[Records for this task]:
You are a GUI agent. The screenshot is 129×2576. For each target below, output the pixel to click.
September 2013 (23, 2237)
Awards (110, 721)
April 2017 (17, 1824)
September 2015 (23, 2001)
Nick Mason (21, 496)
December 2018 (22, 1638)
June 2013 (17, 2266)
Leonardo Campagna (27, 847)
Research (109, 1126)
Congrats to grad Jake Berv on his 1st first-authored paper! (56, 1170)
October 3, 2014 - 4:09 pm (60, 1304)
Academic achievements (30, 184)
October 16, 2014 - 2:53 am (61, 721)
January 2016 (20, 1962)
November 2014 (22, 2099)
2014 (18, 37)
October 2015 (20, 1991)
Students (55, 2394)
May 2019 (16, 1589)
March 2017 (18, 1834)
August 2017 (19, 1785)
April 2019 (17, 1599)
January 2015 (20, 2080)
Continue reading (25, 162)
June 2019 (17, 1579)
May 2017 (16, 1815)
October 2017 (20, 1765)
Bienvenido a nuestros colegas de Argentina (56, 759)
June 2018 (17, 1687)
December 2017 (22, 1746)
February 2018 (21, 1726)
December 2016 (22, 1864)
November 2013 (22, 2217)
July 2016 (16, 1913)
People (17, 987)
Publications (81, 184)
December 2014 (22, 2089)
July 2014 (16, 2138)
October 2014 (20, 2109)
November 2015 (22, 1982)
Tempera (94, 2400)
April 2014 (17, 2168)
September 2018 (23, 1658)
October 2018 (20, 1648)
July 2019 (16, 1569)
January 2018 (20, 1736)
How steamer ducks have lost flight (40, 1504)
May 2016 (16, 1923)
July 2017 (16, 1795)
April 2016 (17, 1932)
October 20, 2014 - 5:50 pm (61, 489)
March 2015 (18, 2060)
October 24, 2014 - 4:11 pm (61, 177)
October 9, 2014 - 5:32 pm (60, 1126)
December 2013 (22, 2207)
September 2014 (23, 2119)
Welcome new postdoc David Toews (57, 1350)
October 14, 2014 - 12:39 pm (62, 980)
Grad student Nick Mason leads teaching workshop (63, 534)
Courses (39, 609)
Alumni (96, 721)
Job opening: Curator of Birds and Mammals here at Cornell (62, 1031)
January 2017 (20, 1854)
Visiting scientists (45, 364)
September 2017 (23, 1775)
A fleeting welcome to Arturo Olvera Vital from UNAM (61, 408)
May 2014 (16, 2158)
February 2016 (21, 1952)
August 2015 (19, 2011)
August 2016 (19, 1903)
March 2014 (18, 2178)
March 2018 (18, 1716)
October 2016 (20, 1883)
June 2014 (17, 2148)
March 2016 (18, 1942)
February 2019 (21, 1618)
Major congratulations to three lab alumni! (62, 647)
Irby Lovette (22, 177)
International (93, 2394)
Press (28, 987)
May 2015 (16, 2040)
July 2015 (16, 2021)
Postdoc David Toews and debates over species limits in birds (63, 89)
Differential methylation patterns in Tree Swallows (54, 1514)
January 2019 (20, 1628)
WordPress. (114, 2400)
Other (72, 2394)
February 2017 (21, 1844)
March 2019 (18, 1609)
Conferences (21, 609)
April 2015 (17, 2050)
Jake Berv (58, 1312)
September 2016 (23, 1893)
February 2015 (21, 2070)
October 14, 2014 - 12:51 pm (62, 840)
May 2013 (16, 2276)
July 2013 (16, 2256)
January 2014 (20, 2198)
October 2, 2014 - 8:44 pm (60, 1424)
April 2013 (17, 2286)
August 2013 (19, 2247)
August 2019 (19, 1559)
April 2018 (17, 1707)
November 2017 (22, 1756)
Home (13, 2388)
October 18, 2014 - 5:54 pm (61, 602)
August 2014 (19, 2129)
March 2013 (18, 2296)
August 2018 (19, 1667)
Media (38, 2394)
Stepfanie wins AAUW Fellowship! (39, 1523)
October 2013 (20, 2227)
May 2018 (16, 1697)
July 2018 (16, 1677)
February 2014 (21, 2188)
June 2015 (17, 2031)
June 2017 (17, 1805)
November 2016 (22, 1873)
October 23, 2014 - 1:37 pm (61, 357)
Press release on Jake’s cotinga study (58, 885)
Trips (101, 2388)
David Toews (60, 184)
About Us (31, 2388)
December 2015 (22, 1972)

---

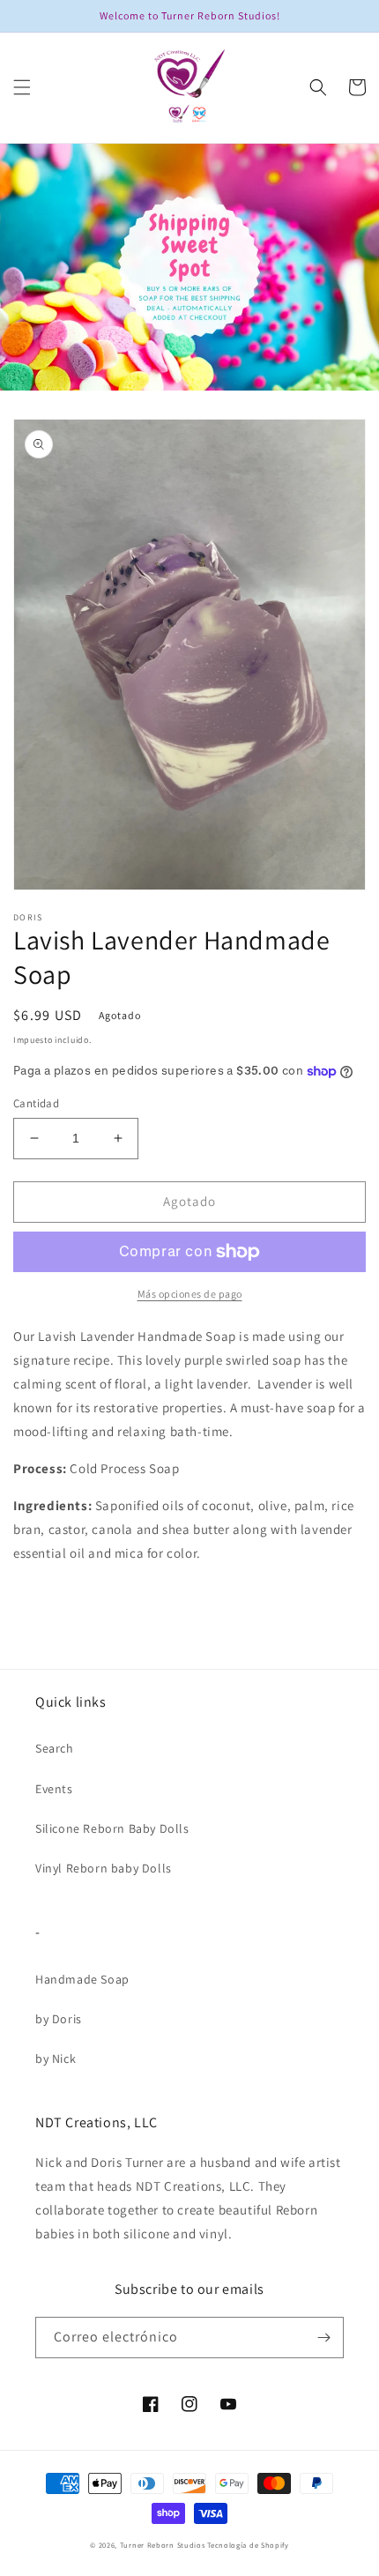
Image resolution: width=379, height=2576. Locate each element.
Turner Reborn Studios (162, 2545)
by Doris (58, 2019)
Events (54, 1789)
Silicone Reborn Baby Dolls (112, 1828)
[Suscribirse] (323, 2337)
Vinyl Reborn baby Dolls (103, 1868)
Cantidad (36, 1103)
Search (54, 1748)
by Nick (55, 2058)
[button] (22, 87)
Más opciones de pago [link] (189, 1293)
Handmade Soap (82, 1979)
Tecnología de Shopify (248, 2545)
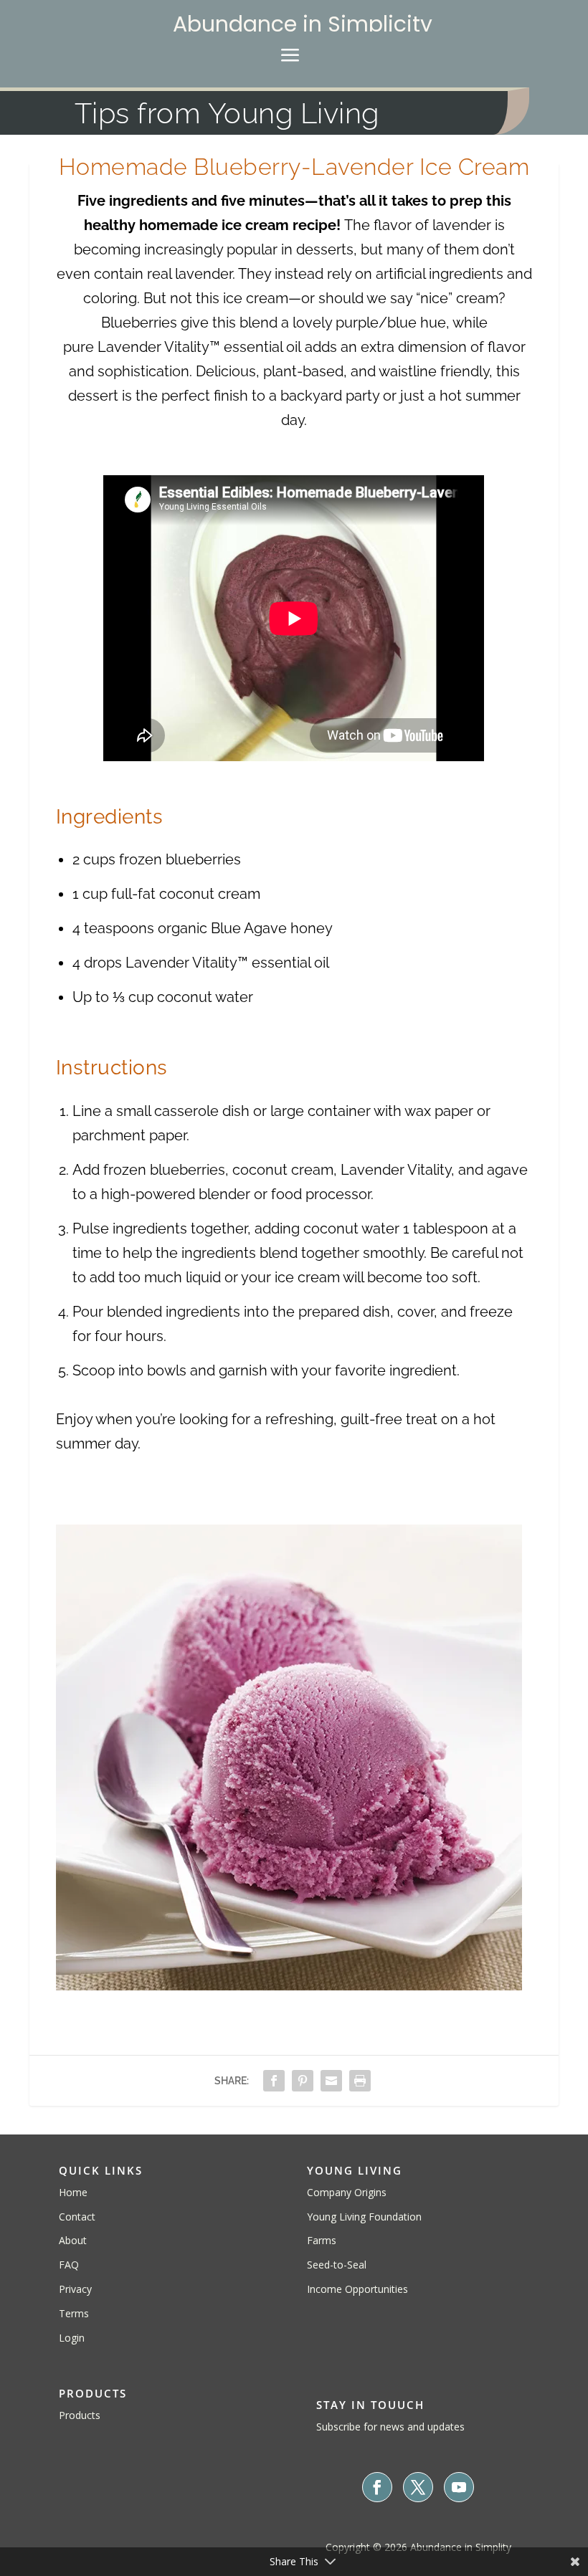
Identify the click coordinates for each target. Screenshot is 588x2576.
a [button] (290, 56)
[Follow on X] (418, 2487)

--

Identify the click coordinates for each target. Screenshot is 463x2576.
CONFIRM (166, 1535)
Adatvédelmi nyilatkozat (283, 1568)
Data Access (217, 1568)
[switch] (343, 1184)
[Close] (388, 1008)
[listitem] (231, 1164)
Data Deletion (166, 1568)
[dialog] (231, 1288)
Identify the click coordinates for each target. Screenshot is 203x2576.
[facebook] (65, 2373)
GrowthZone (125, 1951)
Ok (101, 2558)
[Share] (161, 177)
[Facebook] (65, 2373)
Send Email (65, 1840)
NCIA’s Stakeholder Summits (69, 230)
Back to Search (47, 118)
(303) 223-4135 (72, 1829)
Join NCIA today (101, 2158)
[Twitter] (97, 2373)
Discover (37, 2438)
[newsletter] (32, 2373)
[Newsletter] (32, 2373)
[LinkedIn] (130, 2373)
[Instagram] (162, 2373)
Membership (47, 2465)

[What to do]:
In the entries above, the lines from the one bearing "You are a GUI" up to and including the one bearing "May 2017 (16, 1815)" should be transcribed exactly; no other line is wanted.

[Solution for this problem]:
You are a GUI agent. The screenshot is 129×2576. For each target below, output the pixel to click.
September 2013 (23, 2237)
Awards (110, 721)
April 2017 (17, 1824)
September 2015 (23, 2001)
Nick Mason (21, 496)
December 2018 (22, 1638)
June 2013 (17, 2266)
Leonardo Campagna (27, 847)
Research (109, 1126)
Congrats to grad Jake Berv on his 1st first-authored paper! (56, 1170)
October 3, 2014 - 4:09 pm (60, 1304)
Academic achievements (30, 184)
October 16, 2014 - 2:53 am (61, 721)
January 2016 (20, 1962)
November 2014 (22, 2099)
2014 (18, 37)
October 2015 (20, 1991)
Students (55, 2394)
May 2019 (16, 1589)
March 2017 (18, 1834)
August 2017 (19, 1785)
April 2019 (17, 1599)
January 2015 (20, 2080)
Continue reading (25, 162)
June 2019 (17, 1579)
May 2017 (16, 1815)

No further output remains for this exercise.